## Extract provided:
-- Opening Marker --

Payne first joined the swimming and diving team at the Multnomah Athletic Club in 1915. In 1916, The Oregonian wrote that Payne was "one of the Multnomah Athletic Club's best swimmers and divers". Around that time, Payne broke her nose and jaw while diving at the Multnomah Athletic Club. She lost half of her upper teeth and required 16 stitches under her chin. During an interview with the Amateur Athletic Foundation of Los Angeles in 1988, Payne said of the incident, "Well, it didn't hurt; I guess that nothing hurts me. I don't know what I'm made of. [...] But I didn't have my hands out. They didn't tell me to put my hands out, so I came down with my hands at my sides, lifted my head to come up, and hit the bottom of the swimming pool." After a short recuperation, Payne returned to the diving board.

During the 1917 Rose Festival in Portland, Payne competed in several aquatic events including surfing—which she won. The competition required the surfer to keep form on the board while being towed behind a boat, which is similar to modern wakeboarding. Upon her return from the 1920 Olympics, Payne told The Oregonian that the United States Olympic Committee (USOC) had done little to help her on her way to Antwerp. According to Payne, the USOC did not arrange her living quarters during Olympic qualifying matches in New York. She eventually met-up with a former member of the Multnomah Athletic Club who was living in New York and stayed in their home during the qualifying period. Payne also claimed that the five pre-arranged judges for the qualifying matches failed to appear, so the USOC used substitute judges. Payne accused the replacement judges of unfairly favoring the New York diver. When they got to Antwerp, she said the USOC mismanagement continued. She was quoted in The Oregonian as saying, "The Olympic games officials and their families were given first-class cabins and the best food. The second and third-class cabins were allotted to the girl members of the American team while the men athletes were quartered in the hold of the army transport, USS Princess Matoika".

-- Closing Marker --

## Task 1:
Decide whether each statement agrees with the passage about Payne, answering yes or no and quoting the deciding words: (a) Payne won the surfing event at the 1917 Rose Festival; (b) Payne broke her arm while diving at the Multnomah Athletic Club; (c) the USOC arranged Payne's living quarters during the qualifying matches in New York.
## Task 2:
Translate this sentence from the passage about Payne into Spanish: "After a short recuperation, Payne returned to the diving board."
## Task 3:
According to the passage about Payne, how many stitches did she need under her chin after her diving accident?

## Record extracts:

-- Opening Marker --

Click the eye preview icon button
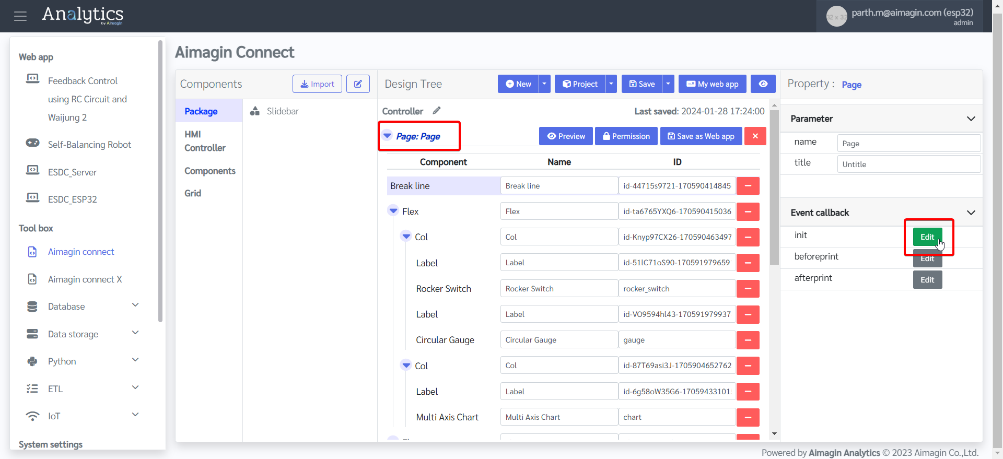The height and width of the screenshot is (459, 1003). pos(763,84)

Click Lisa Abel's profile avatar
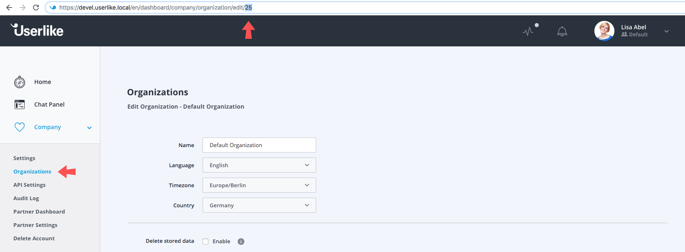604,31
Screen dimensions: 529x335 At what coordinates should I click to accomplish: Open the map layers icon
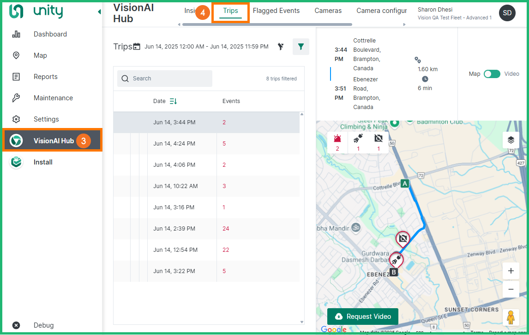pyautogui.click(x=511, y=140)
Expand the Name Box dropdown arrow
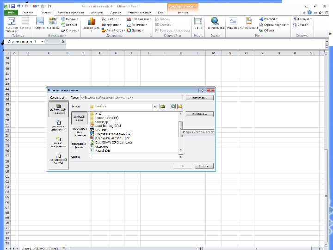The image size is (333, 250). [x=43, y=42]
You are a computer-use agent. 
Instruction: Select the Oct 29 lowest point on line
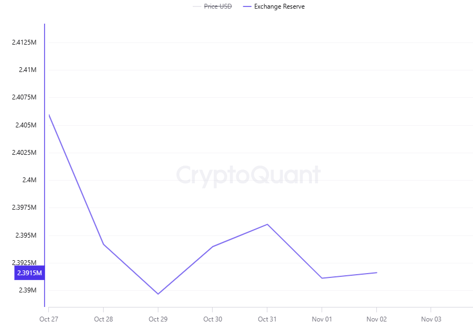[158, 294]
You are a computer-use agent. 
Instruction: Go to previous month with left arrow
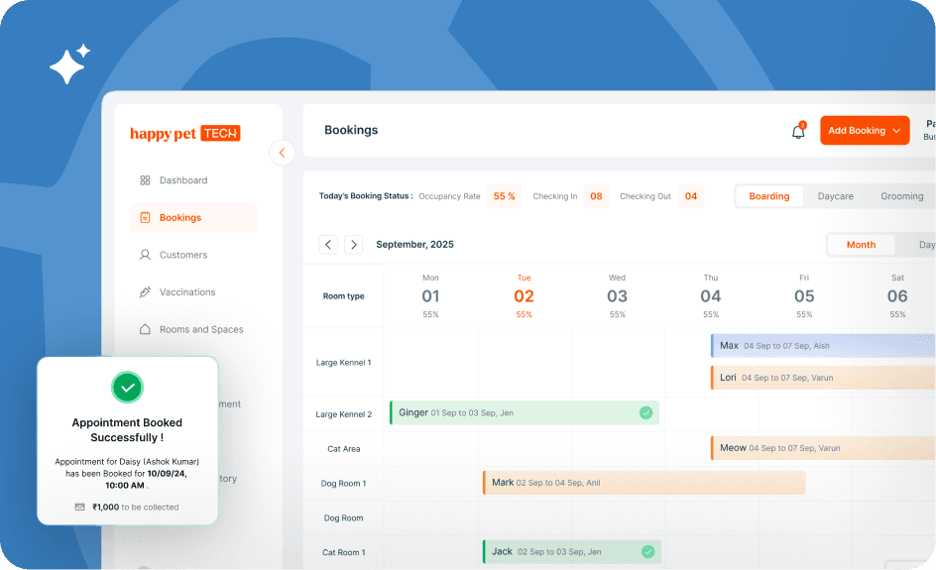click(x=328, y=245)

-- Closing Marker --

## Exercise output 1:
(a) Yes: "Payne competed in several aquatic events including surfing—which she won."
(b) No: "Payne broke her nose and jaw while diving at the Multnomah Athletic Club."
(c) No: "the USOC did not arrange her living quarters during Olympic qualifying matches in New York."

## Exercise output 2:
Tras una breve recuperación, Payne volvió al trampolín.

## Exercise output 3:
16 stitches.